------ Excerpted text ------

Lasse Engelbrecht Lindekilde, Ph.d.-stipendiat ved European University Institute, Firenze.

 

This article tries to answer the question: What explains the nature of immigrants' collective claims-making? Developing a comparative design through a study of selected immigrant organisations in France and Australia, the article argues that political claims of immigrants are best understood as reflections of the political system they reside in. It is argued that immigrants adapt their claims-making to national-specific structures of political opportunities, regardless of their ‘baggage’ of traditions and organisational experiences. In trying to shed light on this process the article examines how national-specific integration philosophies and incorporative institutions shape a) immigrant identities, b) immigrants claims, c) the framing of claims, and d) forms of organisation among immigrant groups. Stressing observable patterns of immigrant claims-making that seem to converge across culture within countries, but diverge among immigrants from the same home-countries placed in different political contexts, the article challenges (multi)cultural, transnational and postnational explanations of immigrants' collective action.

 

’Zoon Politikon – nogle bemærkninger om statskundskabens grundlag’

Jørgen J. Poulsen, lektor, Institut for Statskundskab, Aarhus Universitet.

 

The argument of this article provides a foundation for political science considered as a science. This foundation is formulated in terms of six “first” principles. Two principles assign to political science a place within the scientific division of labor. The mandatory link between evolutionary psychology and political theory is emphasized. The third and fourth principle outlines the proper form of explanation within the field of political science. It turns out that the proper type explanation is functional and that it must rest on micro-foundations. The final two principles outline a general theory of solidarity designed to generalise and replace Durkheim’s theory of solidarity and Weber’s theory of the forms of legitimacy. The argument concludes with some reflections on the importance of explaining that which is obvious to all. 

 

’Forbedrede politiske holdninger gennem deliberation’

Kasper M. Hansen, adjunkt, Institut for Statskundskab, Københavns Universitet.

 

Today public opinion polls are omnipresent. An unexpected alliance between democratic theory and opinion research has introduced alternative methods to gain insight into public opinion. There are two general problems with the existing opinion polls. First, seldom do the citizens have salient political opinions, thus the responses are quite random. Secondly, social choice theory has taught us that the winning alternative when aggregating individuals’ choices depends on the methods of aggregation. The solution to both problems is to give the citizens the opportunity to take part in deliberation on the issues before the final opinions are expressed. Comparing opinions prior and after deliberation shows that post-deliberative opinions are more embedded and salient than pre-deliberative. Furthermore, the collective choice is not affected in the same degree by the choice of aggregation method. The largest effect of deliberation is on the individuals’ opinions, while the collective opinions are more robust to deliberation.

 

 

’Den europæiske’forfatningskamp’ om kristendom og verdslighed’

Ulla Holm, seniorforsker, DIIS.

 

The construction of a European religious and cultural identity has been debated in relation to the elaboration of the Treaty establishing a constitution for Europe. This article demonstrates that the separation between politics and religion as such is not put into question. But secularism is felt threatened because of the possible future status of Turkey as an EU-member state and because of the presence of Muslim communities inside the EU-member state. This perceived threat provokes different discourses on ‘who we are as Europeans ’. The article analyses the different discourses on European identity with regard to the relationship between Christianity, humanism, Enlightenment and secularism and how they make sense. Furthermore, on the basis of the José Casanova’s critics of the dominating theory on secularization the article discusses the link between the notion of ‘deprivatization’ of religion and the actual debate on a European religious identity.

------

Your instructions: Repeat word for word the part of the political science abstracts above starting with "The argument of" and going on through "obvious to all.". The entries below come from a separate source.

------ Given information ------

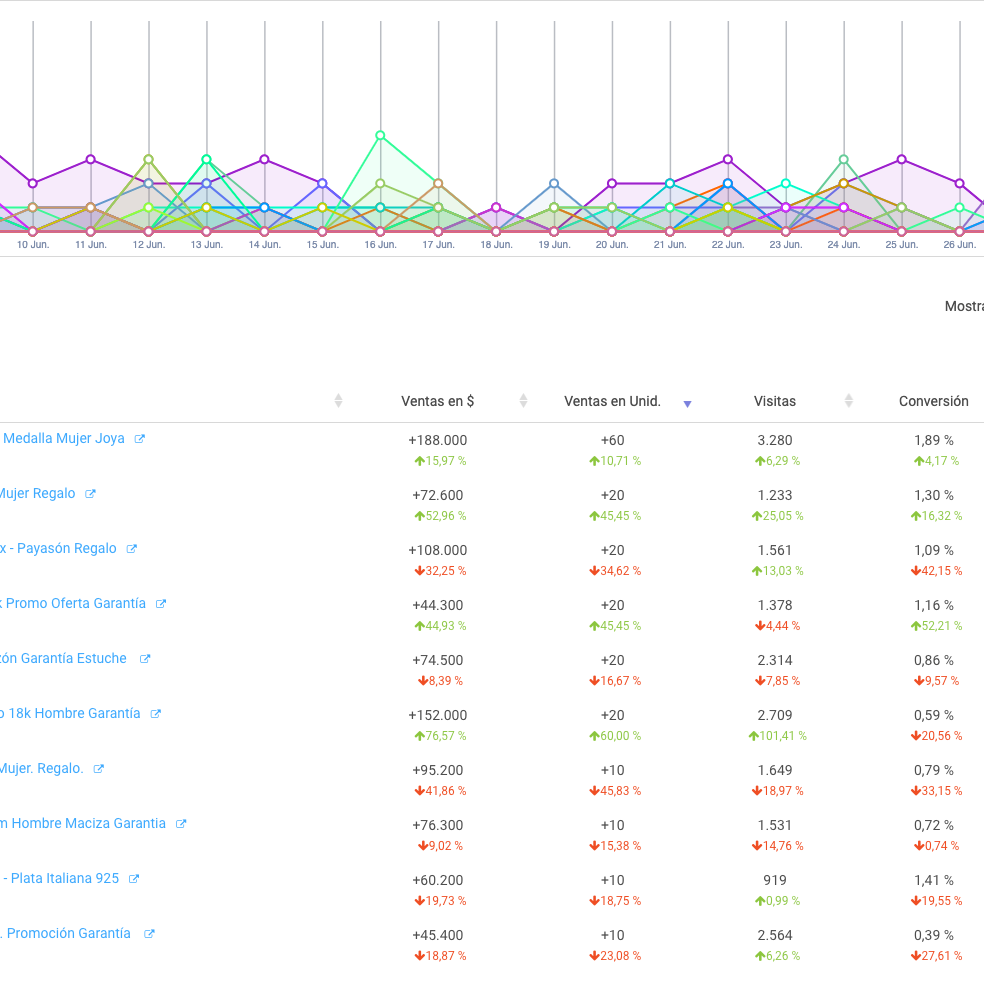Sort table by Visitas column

------
------ Given information ------

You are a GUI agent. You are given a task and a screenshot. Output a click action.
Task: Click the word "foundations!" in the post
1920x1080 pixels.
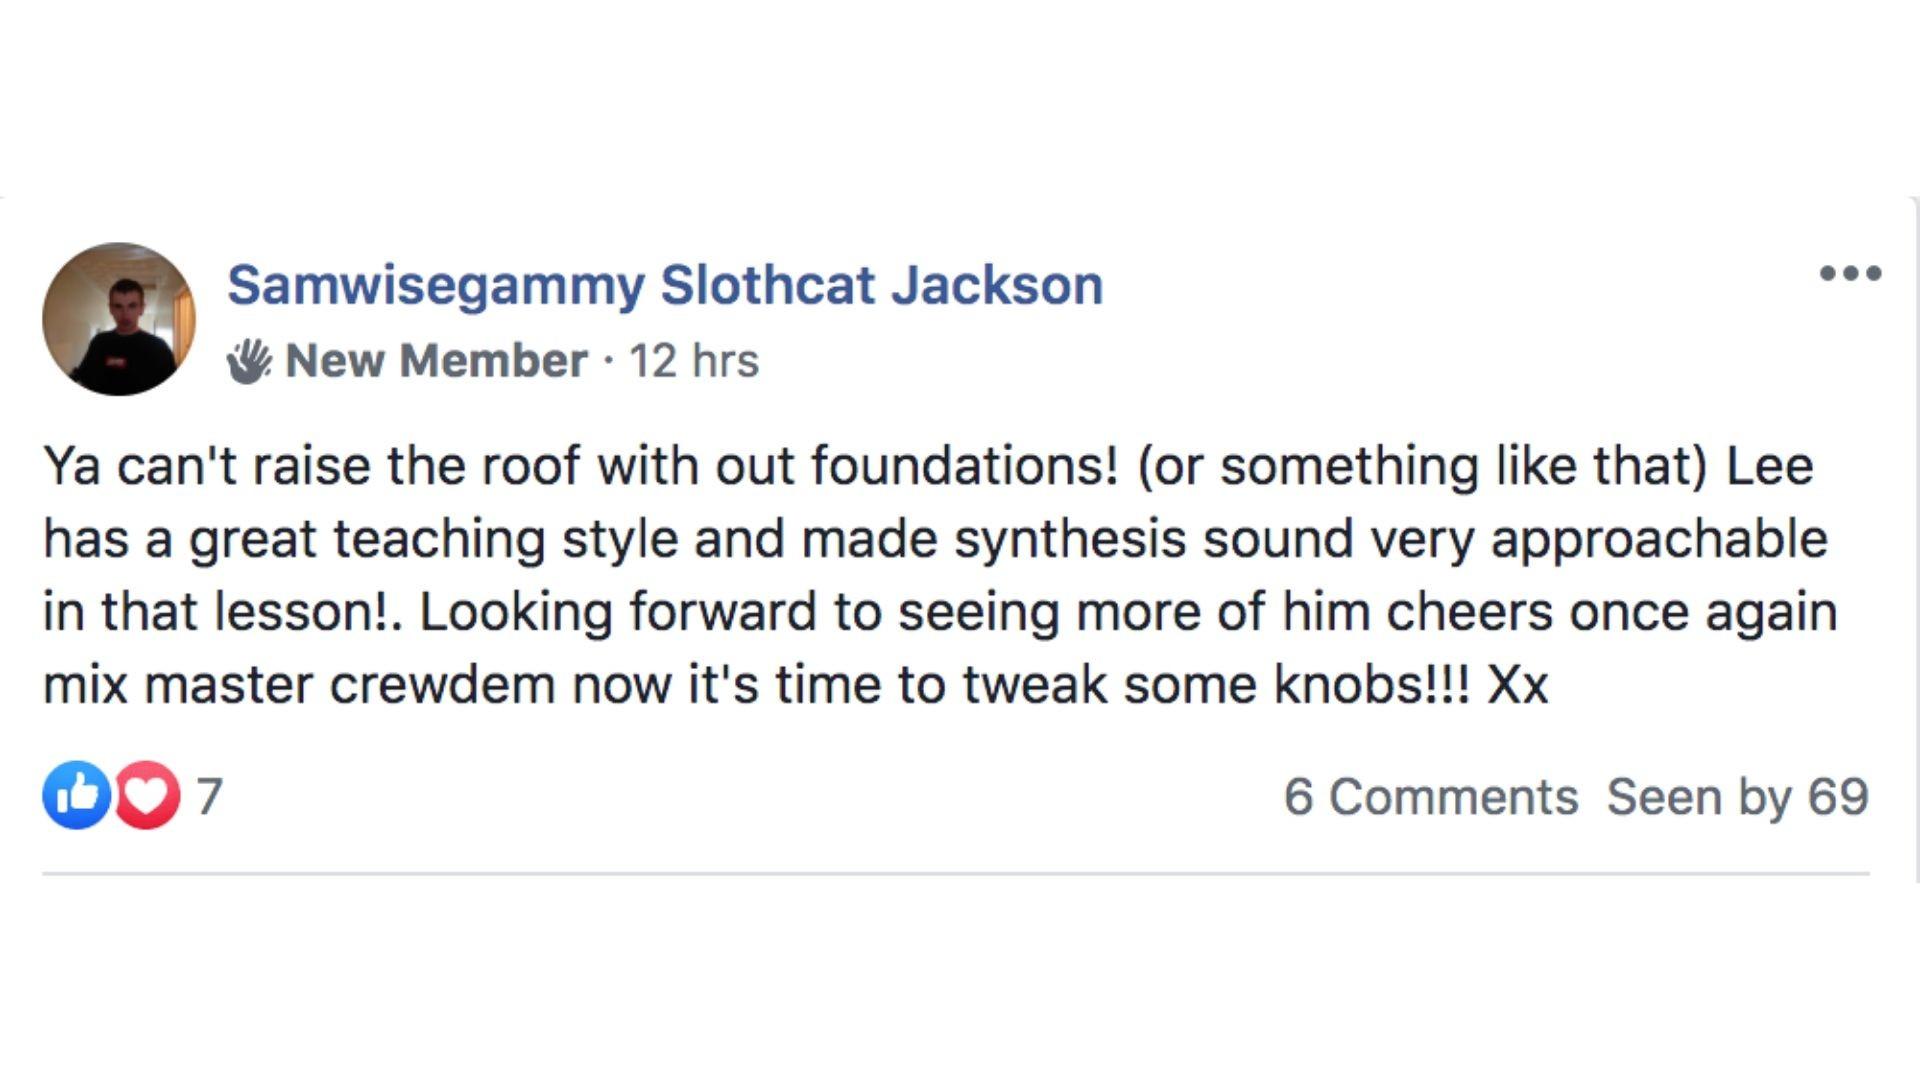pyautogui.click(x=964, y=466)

------

Response to the task:
The argument of this article provides a foundation for political science considered as a science. This foundation is formulated in terms of six “first” principles. Two principles assign to political science a place within the scientific division of labor. The mandatory link between evolutionary psychology and political theory is emphasized. The third and fourth principle outlines the proper form of explanation within the field of political science. It turns out that the proper type explanation is functional and that it must rest on micro-foundations. The final two principles outline a general theory of solidarity designed to generalise and replace Durkheim’s theory of solidarity and Weber’s theory of the forms of legitimacy. The argument concludes with some reflections on the importance of explaining that which is obvious to all.